ROMA - La ricerca della dimensione spirituale che ha idealmente accomunato due maestri del '900, Giacomo Manzù e Lucio Fontana, è al centro di una grande mostra allestita dall'8 dicembre al 5 marzo nelle sedi di Castel Sant'Angelo e del Museo Manzù di Ardea (Roma). Esposte quasi 70 opere, provenienti da importanti raccolte pubbliche e private, in grado di restituire il dialogo profondo e vissuto tutto a distanza tra questi protagonisti della scena internazionale, che, ognuno a suo modo, si sono interrogati sulle implicazioni e potenzialità dell'arte sacra con esiti potenti.
Con il titolo 'Manzù. Dialoghi sulla spiritualità, con Lucio Fontana', la rassegna è stata organizzata dal Polo Museale del Lazio con il patrocinio del Pontificio Consiglio della Cultura e in collaborazione con il comune di Ardea e la Fondazione Giacomo Manzù, nonché con l'università la Sapienza, il dipartimento di Architettura e Progetto e lo Csac-Centro Studi e Archivio della Comunicazione di Parma. Se la cura scientifica della mostra è di Barbara Cinelli (università di Roma Tre) insieme a Davide Colombo (università di Parma), l'allestimento di indubbia suggestione è di Pisana Posocco e Filippo Lambertucci, con il coordinamento di Sonia Martone (Polo Museale del Lazio). Non era infatti semplice presentare al pubblico sculture, disegni, acquarelli concepiti in solitudine sia da Manzù sia da Fontana, turbati dalla tragedia della guerra e dagli orrori dell'Olocausto, tanto da ricercare, proprio attraverso la spiritualità, la rinascita dell'uomo.

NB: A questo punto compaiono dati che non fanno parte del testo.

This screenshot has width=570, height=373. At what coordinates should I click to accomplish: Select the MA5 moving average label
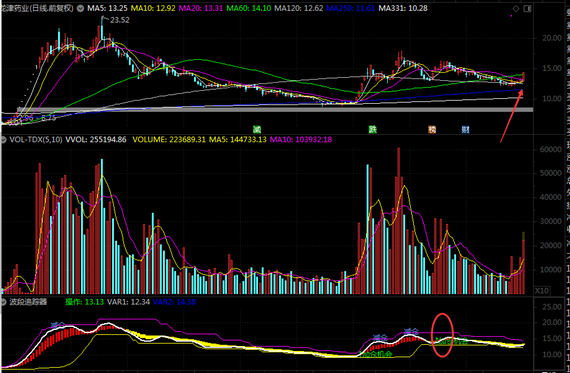(x=107, y=8)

La scelta espositiva è stata quindi quella di mantenere la separazione fisica dei due maestri, ospitando l'opera di Manzù negli spazi di Castel Sant'Angelo, mentre i capolavori di Fontana si possono ammirare nel museo di Ardea, fortemente voluto dallo scultore bergamasco. "Lo scopo - ha spiegato la curatrice intervenendo alla vernice per la stampa - era di dare al pubblico un'immagine della produzione di Manzù fuori dagli stereotipi". Dell'artista, che è soprattutto ricordato per la serie dei celeberrimi 'cardinali' e per la realizzazione (partecipa al concorso nel '49 e la porta a termine nel '64) della Porta della Morte della Basilica di San Pietro, "viene data spesso - ha detto la Cinelli - una lettura in chiave religiosa e autoreferenziale, intesa in modo astorico". Invece Manzù, prosegue la studiosa, approfondisce la sua riflessione fin dal '39, alla vigilia del conflitto mondiale che lo scuote al punto di interrogarsi su quell'assenza di umanità. Perciò approda a un nuovo sentire legato alla passione di Cristo e realizza una serie di formelle che, esposte per la prima volta a Milano nel 1941, destano scandalo per la rappresentazione anti-canonica delle vicende sacre. In questo tentativo di stabilire un dialogo vivo e fruttuoso con l'arte contemporanea (come dimostra la partecipazione al concorso per la porta di San Pietro), la strada di Manzù non è dissimile dalla scelta di Lucio Fontana, che, nello stesso periodo, tenta di rispondere a interrogativi molto simili proponendosi nel 1950 per le porte del Duomo di Milano.
Il Museo di Ardea, rinnovato per l'occasione, riunisce 30 fra sculture e disegni di Lucio Fontana. Significativi, fra gli altri, due bozzetti e una formella per la Porta del Duomo di Milano, dai Musei Vaticani, come pure una serie di altri importanti lavori concessi in prestito dalla Veneranda Fabbrica del Duomo di Milano. Grazie al numero e soprattutto alla qualità, le opere di Fontana stabiliscono dialoghi inediti e fruttuosi con i capolavori della collezione permanente di Manzù.